Pixel coordinate grounding data:
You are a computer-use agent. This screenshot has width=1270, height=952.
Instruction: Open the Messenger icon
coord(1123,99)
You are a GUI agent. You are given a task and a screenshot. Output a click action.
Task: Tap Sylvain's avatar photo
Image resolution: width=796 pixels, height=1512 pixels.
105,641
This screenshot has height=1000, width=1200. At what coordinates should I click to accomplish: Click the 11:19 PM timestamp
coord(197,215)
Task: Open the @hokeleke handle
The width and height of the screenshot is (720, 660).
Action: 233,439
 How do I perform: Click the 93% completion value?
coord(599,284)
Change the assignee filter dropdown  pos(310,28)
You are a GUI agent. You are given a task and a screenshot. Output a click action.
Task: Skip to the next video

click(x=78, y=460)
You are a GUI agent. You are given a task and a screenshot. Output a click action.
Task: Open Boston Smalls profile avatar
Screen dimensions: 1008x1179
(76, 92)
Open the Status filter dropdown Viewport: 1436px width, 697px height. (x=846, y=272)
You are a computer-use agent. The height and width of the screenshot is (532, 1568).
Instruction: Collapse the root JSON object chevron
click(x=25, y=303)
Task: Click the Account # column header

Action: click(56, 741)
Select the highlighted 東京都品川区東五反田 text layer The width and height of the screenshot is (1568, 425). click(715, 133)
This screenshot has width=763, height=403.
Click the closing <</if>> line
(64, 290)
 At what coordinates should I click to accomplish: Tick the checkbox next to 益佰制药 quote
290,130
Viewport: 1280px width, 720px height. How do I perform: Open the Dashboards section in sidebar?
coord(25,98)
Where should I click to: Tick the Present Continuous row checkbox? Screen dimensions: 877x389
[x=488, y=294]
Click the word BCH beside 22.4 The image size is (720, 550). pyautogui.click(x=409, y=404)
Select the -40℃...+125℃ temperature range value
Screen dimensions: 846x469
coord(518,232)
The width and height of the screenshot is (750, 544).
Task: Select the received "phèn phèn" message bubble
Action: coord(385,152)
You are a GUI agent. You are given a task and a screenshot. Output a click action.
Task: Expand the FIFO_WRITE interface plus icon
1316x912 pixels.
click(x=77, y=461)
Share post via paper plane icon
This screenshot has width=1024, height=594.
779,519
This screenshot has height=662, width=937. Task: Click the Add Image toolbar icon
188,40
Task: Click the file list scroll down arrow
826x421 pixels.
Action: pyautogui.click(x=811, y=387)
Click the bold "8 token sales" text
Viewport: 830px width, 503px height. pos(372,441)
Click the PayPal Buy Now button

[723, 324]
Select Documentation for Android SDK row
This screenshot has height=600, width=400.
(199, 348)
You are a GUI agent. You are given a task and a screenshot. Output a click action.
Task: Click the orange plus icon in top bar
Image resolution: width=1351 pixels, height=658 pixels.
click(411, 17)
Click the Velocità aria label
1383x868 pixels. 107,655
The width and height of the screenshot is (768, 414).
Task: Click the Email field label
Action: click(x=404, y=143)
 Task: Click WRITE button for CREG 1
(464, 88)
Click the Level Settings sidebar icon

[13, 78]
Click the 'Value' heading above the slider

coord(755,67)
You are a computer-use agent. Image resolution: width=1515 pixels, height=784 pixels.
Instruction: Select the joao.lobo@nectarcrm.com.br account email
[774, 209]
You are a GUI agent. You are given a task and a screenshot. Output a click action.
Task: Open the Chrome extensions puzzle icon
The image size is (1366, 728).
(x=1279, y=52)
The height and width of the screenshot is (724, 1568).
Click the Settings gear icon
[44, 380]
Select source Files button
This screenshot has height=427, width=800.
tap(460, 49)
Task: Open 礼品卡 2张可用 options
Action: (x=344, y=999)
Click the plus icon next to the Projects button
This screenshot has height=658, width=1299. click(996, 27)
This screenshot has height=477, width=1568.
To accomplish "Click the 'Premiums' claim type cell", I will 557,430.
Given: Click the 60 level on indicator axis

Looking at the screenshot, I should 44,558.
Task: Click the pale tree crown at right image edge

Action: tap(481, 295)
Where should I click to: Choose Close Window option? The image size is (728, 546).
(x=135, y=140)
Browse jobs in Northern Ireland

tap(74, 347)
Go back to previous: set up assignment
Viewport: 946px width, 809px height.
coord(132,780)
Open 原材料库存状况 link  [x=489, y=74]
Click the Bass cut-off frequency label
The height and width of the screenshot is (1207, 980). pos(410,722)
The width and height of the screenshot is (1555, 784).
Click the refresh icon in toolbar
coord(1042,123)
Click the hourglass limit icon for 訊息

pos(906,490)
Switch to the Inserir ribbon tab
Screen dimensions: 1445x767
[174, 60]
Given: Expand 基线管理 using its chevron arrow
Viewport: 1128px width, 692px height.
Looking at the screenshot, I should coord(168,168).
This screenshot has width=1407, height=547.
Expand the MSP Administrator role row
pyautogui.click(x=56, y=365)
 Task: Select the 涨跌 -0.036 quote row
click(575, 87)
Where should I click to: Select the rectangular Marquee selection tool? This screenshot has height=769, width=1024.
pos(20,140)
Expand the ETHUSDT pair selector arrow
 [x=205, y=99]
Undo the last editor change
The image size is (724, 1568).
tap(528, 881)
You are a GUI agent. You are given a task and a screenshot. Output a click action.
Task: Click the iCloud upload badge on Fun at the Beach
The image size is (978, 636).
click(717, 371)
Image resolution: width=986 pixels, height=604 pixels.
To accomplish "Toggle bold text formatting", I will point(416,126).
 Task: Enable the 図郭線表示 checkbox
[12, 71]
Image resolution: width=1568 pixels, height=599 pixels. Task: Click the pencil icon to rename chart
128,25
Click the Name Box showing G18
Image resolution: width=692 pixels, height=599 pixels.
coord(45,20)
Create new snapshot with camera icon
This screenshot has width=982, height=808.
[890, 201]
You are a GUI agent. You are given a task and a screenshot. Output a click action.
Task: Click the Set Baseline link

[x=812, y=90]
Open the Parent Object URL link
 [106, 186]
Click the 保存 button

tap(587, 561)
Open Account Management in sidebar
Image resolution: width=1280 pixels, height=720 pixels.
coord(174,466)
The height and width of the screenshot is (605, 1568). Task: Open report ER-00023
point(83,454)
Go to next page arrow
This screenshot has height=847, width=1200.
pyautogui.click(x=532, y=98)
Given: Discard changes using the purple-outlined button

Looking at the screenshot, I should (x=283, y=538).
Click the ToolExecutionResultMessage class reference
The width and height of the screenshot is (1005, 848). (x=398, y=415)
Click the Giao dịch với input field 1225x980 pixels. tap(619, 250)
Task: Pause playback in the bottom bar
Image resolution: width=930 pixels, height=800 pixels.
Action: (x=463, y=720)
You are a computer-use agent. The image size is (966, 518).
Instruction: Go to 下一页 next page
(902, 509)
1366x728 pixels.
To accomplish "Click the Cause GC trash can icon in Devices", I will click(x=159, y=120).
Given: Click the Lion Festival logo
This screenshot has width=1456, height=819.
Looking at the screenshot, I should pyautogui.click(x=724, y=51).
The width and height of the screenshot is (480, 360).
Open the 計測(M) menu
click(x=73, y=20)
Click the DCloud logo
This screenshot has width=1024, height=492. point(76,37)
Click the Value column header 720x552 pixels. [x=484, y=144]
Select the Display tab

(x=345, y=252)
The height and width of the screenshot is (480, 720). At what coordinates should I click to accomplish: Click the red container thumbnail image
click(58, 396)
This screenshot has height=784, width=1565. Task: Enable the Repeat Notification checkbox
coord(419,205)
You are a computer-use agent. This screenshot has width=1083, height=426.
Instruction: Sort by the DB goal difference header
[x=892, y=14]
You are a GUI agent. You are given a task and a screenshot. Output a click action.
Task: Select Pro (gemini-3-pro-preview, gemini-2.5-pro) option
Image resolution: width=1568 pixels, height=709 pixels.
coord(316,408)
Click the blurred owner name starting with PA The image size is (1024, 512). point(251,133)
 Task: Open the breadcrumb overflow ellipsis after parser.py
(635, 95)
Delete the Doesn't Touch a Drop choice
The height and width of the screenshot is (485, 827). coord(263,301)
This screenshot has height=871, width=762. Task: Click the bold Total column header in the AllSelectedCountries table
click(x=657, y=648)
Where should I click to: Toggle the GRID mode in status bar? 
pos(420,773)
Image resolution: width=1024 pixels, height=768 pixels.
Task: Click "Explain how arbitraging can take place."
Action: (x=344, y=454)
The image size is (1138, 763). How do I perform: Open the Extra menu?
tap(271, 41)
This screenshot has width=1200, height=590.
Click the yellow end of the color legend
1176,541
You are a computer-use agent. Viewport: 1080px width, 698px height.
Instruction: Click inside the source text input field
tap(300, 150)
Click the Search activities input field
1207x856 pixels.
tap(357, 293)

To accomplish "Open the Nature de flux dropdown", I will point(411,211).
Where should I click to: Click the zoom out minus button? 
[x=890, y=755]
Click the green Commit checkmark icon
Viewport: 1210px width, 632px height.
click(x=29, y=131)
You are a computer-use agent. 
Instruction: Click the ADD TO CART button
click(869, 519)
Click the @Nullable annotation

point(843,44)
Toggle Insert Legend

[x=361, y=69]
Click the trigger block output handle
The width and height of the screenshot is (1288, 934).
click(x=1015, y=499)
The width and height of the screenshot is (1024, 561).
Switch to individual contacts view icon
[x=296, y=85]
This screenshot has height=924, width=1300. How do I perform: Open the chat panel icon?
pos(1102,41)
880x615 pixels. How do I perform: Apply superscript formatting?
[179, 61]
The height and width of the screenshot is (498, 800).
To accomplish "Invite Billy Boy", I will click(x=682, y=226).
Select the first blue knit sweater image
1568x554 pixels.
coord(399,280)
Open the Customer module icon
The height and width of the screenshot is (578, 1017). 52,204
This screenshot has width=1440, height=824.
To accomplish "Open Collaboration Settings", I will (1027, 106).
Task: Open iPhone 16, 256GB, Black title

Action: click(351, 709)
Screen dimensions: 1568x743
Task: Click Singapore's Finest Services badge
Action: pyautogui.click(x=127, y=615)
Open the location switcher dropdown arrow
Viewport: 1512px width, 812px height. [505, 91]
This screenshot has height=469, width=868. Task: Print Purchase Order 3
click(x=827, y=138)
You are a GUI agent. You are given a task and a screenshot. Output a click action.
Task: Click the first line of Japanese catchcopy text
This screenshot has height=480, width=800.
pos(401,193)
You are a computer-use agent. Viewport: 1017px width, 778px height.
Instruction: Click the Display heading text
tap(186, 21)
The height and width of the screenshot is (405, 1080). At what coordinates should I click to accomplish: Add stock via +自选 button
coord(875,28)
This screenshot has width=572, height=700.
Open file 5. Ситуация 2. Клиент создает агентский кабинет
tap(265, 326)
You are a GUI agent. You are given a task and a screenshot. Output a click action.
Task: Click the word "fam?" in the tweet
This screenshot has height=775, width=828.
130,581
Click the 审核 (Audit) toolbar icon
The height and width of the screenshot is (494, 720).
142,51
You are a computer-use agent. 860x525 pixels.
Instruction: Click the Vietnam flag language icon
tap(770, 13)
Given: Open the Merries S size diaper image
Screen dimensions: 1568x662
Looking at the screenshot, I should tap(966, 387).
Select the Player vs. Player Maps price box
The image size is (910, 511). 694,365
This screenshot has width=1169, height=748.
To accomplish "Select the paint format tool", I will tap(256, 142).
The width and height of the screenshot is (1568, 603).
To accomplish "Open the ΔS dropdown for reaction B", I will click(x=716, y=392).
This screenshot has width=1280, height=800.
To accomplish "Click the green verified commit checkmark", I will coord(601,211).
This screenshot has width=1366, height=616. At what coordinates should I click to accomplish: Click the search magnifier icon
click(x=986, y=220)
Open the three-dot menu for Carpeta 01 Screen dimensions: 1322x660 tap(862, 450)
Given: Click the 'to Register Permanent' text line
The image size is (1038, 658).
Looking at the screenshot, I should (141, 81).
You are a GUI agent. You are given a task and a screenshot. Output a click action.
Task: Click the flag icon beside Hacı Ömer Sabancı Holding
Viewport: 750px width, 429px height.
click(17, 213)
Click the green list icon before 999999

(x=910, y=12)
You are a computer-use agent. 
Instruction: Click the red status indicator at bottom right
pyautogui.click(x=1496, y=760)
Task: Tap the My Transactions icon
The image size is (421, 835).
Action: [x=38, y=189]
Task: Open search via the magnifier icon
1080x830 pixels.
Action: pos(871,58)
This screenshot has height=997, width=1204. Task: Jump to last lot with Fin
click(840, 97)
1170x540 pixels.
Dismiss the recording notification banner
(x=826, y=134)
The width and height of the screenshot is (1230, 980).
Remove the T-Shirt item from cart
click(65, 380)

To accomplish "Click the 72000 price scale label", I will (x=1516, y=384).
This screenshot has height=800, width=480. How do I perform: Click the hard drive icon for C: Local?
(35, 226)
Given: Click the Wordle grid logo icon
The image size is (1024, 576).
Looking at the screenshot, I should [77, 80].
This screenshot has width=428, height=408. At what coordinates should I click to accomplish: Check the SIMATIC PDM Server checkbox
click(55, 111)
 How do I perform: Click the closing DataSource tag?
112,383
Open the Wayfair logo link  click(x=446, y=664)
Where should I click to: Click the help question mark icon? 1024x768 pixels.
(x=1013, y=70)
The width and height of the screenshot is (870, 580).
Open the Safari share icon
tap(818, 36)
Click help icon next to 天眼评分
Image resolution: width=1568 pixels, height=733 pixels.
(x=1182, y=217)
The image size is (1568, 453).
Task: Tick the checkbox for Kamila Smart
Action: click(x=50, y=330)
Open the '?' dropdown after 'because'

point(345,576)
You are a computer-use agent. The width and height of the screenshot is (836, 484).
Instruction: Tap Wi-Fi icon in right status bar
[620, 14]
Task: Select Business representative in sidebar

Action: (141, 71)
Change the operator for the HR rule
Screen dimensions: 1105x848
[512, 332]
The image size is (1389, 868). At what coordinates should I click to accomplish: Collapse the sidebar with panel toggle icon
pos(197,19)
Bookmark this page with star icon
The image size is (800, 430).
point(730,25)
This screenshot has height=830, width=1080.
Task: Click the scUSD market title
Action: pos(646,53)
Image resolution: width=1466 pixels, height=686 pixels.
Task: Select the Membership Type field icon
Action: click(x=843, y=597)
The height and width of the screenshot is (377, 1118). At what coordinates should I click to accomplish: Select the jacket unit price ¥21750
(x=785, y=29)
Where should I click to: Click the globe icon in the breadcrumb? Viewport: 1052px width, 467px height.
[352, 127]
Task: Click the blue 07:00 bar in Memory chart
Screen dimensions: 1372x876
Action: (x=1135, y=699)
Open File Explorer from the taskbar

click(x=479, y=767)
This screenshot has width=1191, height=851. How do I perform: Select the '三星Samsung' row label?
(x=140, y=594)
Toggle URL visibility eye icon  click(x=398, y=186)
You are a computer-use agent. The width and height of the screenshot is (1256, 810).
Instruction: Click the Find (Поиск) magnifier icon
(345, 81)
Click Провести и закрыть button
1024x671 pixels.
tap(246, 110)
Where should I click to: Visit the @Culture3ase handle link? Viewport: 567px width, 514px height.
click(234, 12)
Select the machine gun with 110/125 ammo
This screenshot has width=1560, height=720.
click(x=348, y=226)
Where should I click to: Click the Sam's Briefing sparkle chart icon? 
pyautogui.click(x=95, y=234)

Problem description: What is needed is an exact copy of the lines above, from the one containing "This screenshot has height=1000, width=1200." through the one containing "You are a computer-use agent. The height", with nothing added.

Task output:
This screenshot has height=1000, width=1200. At what coordinates should I click to accomplish: Click the 11:19 PM timestamp
coord(197,215)
Task: Open the @hokeleke handle
The width and height of the screenshot is (720, 660).
Action: 233,439
 How do I perform: Click the 93% completion value?
coord(599,284)
Change the assignee filter dropdown  pos(310,28)
You are a GUI agent. You are given a task and a screenshot. Output a click action.
Task: Skip to the next video

click(x=78, y=460)
You are a GUI agent. You are given a task and a screenshot. Output a click action.
Task: Open Boston Smalls profile avatar
Screen dimensions: 1008x1179
(76, 92)
Open the Status filter dropdown Viewport: 1436px width, 697px height. (x=846, y=272)
You are a computer-use agent. The height and width of the screenshot is (532, 1568).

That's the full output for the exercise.